A Comissão de Prerrogativas da OABRJ atuou com sucesso na última semana junto a Secretaria Estadual de Administração Penitenciária (Seap) após receber reclamações de advogados de que agentes penitenciários estariam fiscalizando procurações antes de permitir, ou não, que colegas entregassem documentos para seus clientes presos assinarem.

“Segundo as informações que recebemos, uma determinação orientava que toda e qualquer procuração deveria ser examinada pelo agente penitenciário, que não tem essa função e, dependendo dos poderes constantes da procuração, caberia ao agente permitir, ou não, a assinatura por parte do detento”, conta o subprocurador-geral de Prerrogativas, Raphael Vitagliano.

O presidente da comissão, Marcello Oliveira, explica mais sobre o caso: “Recebemos a denúncia de um colega que, ao chegar na unidade penitenciária para colher a assinatura de sua cliente em uma procuração, foi impedido pelos agentes penitenciários, que o disseram que os poderes na procuração seriam 'muito abrangentes'. Ele queria definir quais os poderes que uma procuração de uma cliente para um advogado deveria ter, prejudicando o acesso à Justiça”.

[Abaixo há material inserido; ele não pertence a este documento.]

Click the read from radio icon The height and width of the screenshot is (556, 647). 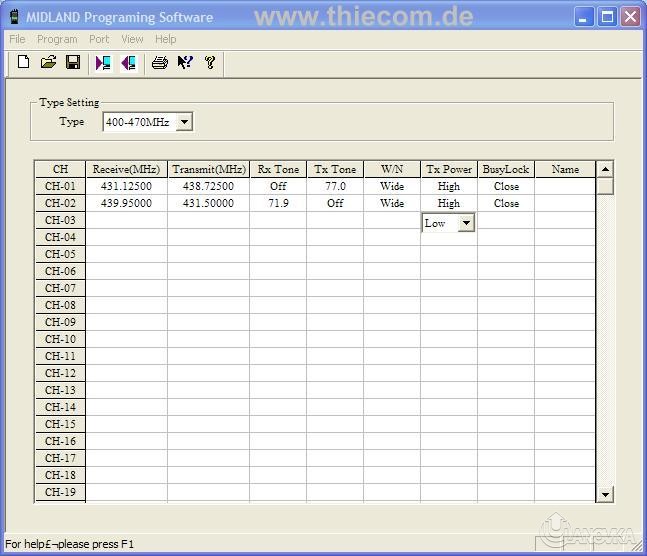point(103,63)
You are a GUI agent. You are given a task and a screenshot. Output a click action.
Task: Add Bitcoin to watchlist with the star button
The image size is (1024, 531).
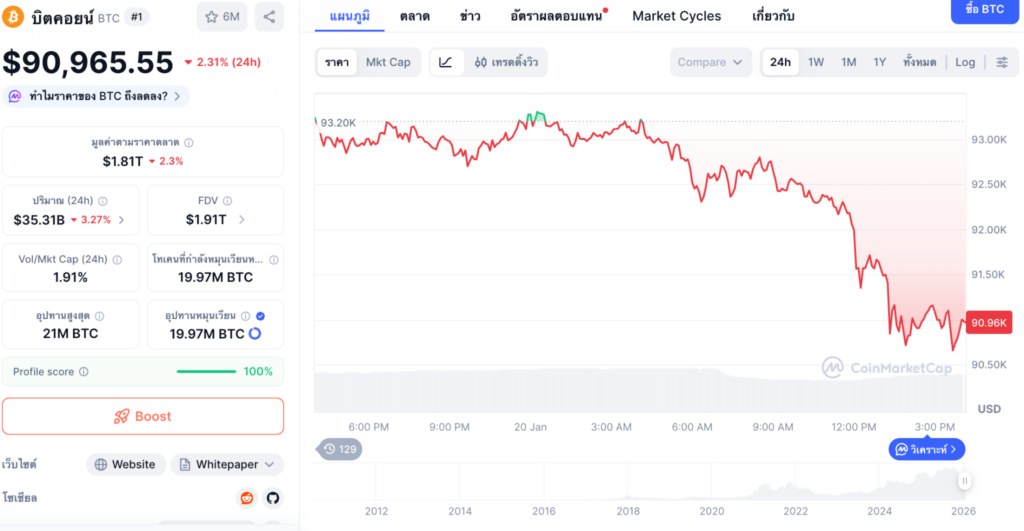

Após ação imediata da comissão, os diretores de cada unidade já foram orientados a não prosseguir com a cobrança, que viola as prerrogativas profissionais dos colegas e os direitos civis dos presos: “Quando a Seccional recebeu essa denúncia o presidente Luciano Bandeira imediatamente acionou a Comissão de Prerrogativas e sua coordenação criminal”.

Além de Oliveira ter iniciado um diálogo representantes da Seap, a Comissão de Prerrogativas enviou também um ofício à secretaria na última semana frisando que não está na atribuição do órgão intervir na relação existente entre advogado e cliente.

“Já recebemos a informação de que tal cobrança já teria sido vedada pela coordenação da Seap e que um ato interno normatizando a questão seria editado até o fim desta semana”, informa o presidente da comissão.

Ele acredita que a secretaria seguirá cumprindo o acordado com a Ordem, mas afirma que a comissão já se preparava para entrar com medidas judiciais caso não obtivesse sucesso no diálogo inicial: “Se não for regulamentada e cumprida questão nas unidades Ordem terá que tomar providências, inclusive judiciais, com o ajuizamento de mandado de segurança coletivo ou de outras medidas que nós entendermos pertinentes”.